Une acceptation de l’initiative ne concernerait pas uniquement les grandes entreprises, comme les initiants l’affirment. Pour la conseillère aux États PDC Andrea Gmür : « Les répercussions frapperaient d’innombrables entreprises et de petits sous-traitants, alors que 99 % des entreprises prennent déjà aujourd’hui leurs responsabilités ». Et le conseiller national Vincent Maitre de compléter : « Les entreprises qui ont failli à leurs engagements peuvent déjà aujourd’hui être tenues responsables. Il est inéquitable et cela ne fait aucun sens de placer toutes les entreprises sous un soupçon général pour quelques moutons noirs ».

Une bureaucratie sans fin et un flot de plaintes

L'initiative va bien plus loin que le droit international en vigueur. Elle met en danger la Suisse en tant que place économique. Le renversement du fardeau de la preuve prévu par l'initiative sème le doute sur nos entreprises. Pour le conseiller aux Etats PDC Beat Rieder : « Des actions en justice ne seraient pas seulement engagées pour des motifs respectables, mais aussi pour des raisons économiques, pour fragiliser la concurrence – en particulier les PME ». Une acceptation de cette initiative créerait une bureaucratie sans fin et engendrerait un flot de poursuites judiciaires. Et d’ajouter « Nous nous retrouverions pendant des années dans une impasse, sans que la situation des personnes concernées s’améliore ». 

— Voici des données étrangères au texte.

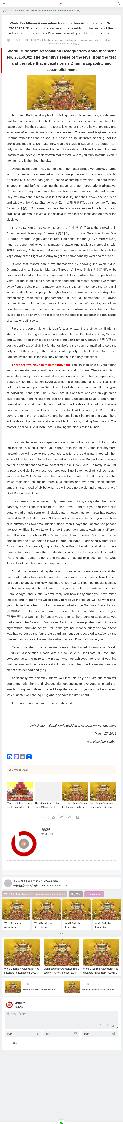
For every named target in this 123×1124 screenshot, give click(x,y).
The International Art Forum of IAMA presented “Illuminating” (47, 807)
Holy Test (98, 40)
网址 (86, 1033)
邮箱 (48, 1033)
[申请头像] (114, 1004)
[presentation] (100, 944)
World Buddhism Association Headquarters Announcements (42, 10)
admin (24, 880)
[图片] (113, 1026)
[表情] (107, 1026)
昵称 (9, 1033)
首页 (7, 10)
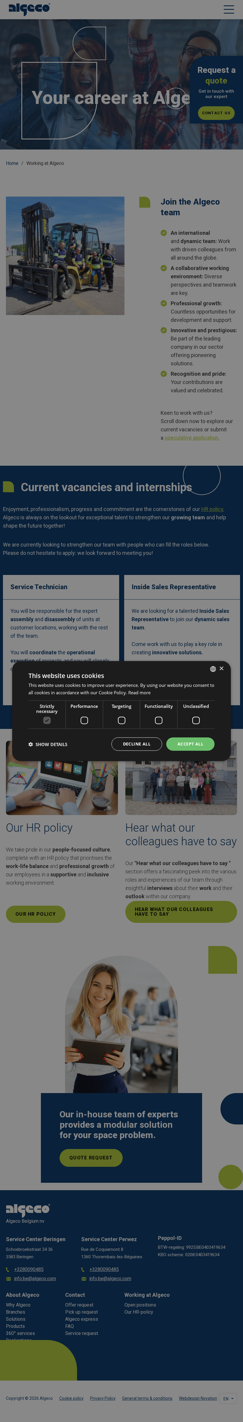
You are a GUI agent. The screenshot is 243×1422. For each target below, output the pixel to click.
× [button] (221, 668)
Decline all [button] (137, 744)
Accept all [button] (190, 744)
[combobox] (213, 669)
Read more (139, 692)
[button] (47, 744)
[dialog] (121, 711)
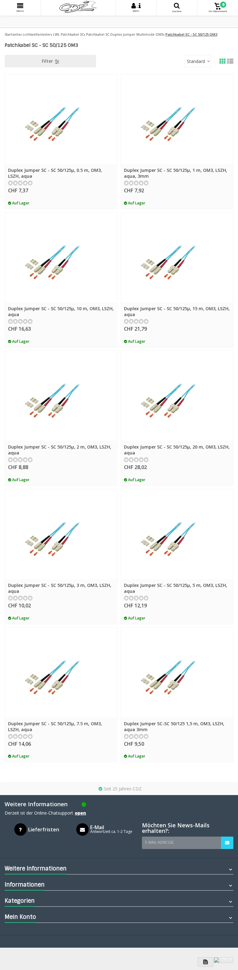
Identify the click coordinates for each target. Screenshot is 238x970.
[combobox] (197, 61)
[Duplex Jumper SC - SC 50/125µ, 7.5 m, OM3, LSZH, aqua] (61, 672)
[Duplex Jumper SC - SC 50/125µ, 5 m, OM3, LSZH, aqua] (177, 534)
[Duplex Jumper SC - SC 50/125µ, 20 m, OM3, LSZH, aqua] (177, 396)
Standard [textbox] (196, 61)
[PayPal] (223, 960)
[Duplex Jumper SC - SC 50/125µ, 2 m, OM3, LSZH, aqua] (61, 396)
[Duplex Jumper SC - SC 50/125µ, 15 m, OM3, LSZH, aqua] (177, 257)
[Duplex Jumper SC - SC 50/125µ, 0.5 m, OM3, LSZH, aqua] (61, 119)
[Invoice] (205, 962)
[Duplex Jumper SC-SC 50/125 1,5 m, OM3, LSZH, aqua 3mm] (177, 672)
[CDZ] (78, 8)
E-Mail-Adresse (159, 842)
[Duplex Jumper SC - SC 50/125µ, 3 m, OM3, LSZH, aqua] (61, 534)
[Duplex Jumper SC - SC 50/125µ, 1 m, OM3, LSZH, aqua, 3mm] (177, 119)
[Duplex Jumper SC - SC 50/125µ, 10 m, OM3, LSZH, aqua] (61, 257)
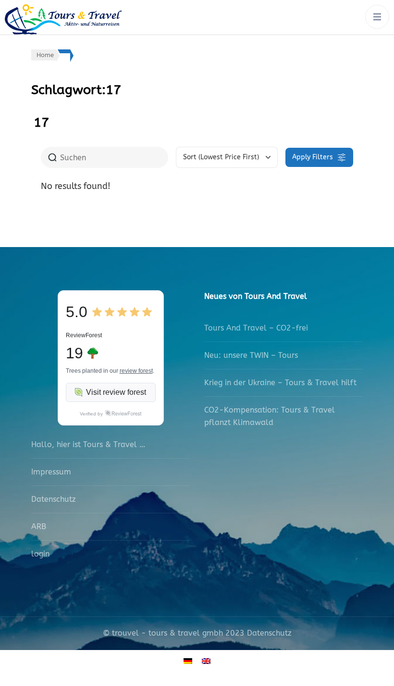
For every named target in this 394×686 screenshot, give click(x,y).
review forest (136, 370)
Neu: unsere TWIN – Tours (251, 355)
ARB (38, 526)
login (40, 553)
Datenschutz (53, 499)
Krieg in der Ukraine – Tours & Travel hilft (280, 382)
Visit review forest (116, 392)
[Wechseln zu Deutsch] (188, 661)
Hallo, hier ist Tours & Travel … (88, 444)
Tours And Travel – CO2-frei (256, 327)
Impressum (51, 471)
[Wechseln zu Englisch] (206, 661)
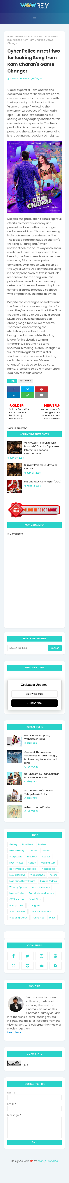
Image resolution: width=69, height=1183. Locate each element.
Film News (21, 36)
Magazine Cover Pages (22, 881)
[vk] (42, 966)
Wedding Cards (18, 917)
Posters (42, 844)
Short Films (35, 899)
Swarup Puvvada (19, 78)
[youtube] (55, 956)
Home (10, 36)
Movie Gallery (16, 850)
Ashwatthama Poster (37, 807)
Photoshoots (48, 868)
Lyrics (52, 917)
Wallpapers (15, 856)
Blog (42, 1174)
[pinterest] (27, 966)
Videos (46, 850)
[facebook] (13, 956)
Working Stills (48, 862)
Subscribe (34, 703)
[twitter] (27, 956)
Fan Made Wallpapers (41, 893)
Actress (46, 856)
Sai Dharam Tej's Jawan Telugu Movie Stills (38, 792)
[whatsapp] (13, 966)
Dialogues (34, 905)
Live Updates (16, 905)
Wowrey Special (18, 887)
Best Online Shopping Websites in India (37, 737)
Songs (32, 862)
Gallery (13, 844)
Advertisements (41, 887)
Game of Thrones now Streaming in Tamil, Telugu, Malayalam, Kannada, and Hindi (40, 757)
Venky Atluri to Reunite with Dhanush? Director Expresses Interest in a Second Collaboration (41, 448)
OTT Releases (16, 899)
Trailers (33, 850)
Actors (53, 874)
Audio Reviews (17, 911)
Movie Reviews (17, 874)
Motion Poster (16, 893)
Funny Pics (38, 917)
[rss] (55, 966)
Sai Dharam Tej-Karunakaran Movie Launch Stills (41, 775)
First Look (32, 856)
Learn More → (16, 1032)
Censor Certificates (41, 911)
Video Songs (37, 874)
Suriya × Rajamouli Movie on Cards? (41, 466)
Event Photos (16, 862)
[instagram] (42, 956)
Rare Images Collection (22, 868)
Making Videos (48, 881)
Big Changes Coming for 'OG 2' (42, 481)
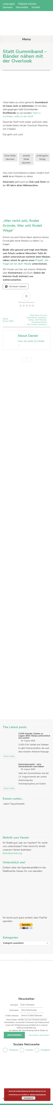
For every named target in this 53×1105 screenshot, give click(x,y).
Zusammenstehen (39, 322)
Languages (9, 3)
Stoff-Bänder (40, 320)
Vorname (14, 1005)
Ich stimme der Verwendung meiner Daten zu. (28, 1030)
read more (9, 756)
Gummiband (32, 317)
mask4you (42, 317)
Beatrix (19, 508)
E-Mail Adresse (12, 1015)
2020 (11, 321)
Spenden (8, 7)
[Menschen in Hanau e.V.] (26, 30)
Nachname (14, 1010)
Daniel (5, 319)
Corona (43, 315)
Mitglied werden (27, 3)
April (6, 321)
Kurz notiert (32, 324)
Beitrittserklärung (12, 853)
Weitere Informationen (38, 1095)
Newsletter (22, 7)
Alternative (34, 315)
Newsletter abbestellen (39, 1035)
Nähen (31, 320)
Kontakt (36, 7)
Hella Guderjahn (31, 486)
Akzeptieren (28, 1098)
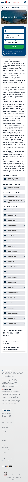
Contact (4, 445)
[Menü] (21, 2)
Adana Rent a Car (6, 391)
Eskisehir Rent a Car (6, 396)
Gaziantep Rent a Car (16, 396)
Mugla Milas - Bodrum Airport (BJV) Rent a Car (12, 385)
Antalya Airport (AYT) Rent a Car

Le contre-projet est la voie à suivre

L'initiative est une fausse bonne idée. Elle n'améliore pas la situation dans les pays en développement, mais au contraire l'aggrave. Pour le conseiller national Sidney Kamerzin : « Le PDC s’est engagé pour un contre-projet qui reprend les soucis majeurs des initiants et qui est applicable. Il s’inscrit dans le cadre du développement international, crée plus de transparence, génère de l’engagement de la part des entreprises et renonce à la mise en œuvre risquée et sans précédent du principe de responsabilité civile au niveau mondial ». Le contre-projet entrera en vigueur si l’initiative est rejetée. Il apporte une solution rapide. Avec cette solution, la Suisse se situe à un niveau élevé au niveau international. Le contre-projet est la voie à suivre.